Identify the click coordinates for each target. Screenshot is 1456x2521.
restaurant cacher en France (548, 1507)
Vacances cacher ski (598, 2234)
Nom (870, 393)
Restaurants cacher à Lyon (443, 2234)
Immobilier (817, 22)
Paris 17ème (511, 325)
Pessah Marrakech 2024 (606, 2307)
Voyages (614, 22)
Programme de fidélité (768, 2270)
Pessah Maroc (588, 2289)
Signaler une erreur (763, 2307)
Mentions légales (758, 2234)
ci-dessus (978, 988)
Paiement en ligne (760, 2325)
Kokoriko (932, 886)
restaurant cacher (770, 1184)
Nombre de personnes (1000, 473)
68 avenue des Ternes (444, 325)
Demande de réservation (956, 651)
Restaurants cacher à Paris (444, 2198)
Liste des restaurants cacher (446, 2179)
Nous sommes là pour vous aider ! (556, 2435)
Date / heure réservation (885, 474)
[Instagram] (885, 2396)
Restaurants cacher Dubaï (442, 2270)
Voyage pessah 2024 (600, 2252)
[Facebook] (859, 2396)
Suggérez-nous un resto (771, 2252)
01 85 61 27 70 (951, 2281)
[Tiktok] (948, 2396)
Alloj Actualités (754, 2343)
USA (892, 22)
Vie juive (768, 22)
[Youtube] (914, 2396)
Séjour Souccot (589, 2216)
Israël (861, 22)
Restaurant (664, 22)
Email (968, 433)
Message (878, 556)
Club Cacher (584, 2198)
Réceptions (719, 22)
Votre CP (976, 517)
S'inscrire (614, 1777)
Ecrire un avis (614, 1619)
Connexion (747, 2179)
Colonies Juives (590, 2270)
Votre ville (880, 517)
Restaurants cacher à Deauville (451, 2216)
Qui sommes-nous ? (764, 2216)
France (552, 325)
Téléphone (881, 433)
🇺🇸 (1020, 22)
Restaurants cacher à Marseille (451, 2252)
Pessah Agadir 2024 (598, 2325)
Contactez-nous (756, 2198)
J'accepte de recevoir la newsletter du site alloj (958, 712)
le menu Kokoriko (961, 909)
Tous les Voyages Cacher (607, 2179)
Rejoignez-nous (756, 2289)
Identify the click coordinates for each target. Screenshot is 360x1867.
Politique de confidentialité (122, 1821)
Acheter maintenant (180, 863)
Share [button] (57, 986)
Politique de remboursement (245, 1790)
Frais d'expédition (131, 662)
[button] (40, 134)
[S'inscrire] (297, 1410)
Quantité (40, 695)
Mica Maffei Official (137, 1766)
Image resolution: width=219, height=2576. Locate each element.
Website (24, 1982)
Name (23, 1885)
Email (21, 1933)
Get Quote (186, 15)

WHAT YOU NEED TO DO
In the records above, the line with "J'accepte de recevoir" marks the start and the line with "Share [button] (57, 986)" marks the end; copy that stretch exactly, both lines included, and nothing else.

YOUR SOLUTION
J'accepte de recevoir la newsletter du site alloj (958, 712)
le menu Kokoriko (961, 909)
Tous les Voyages Cacher (607, 2179)
Rejoignez-nous (756, 2289)
Identify the click coordinates for each target. Screenshot is 360x1867.
Politique de confidentialité (122, 1821)
Acheter maintenant (180, 863)
Share [button] (57, 986)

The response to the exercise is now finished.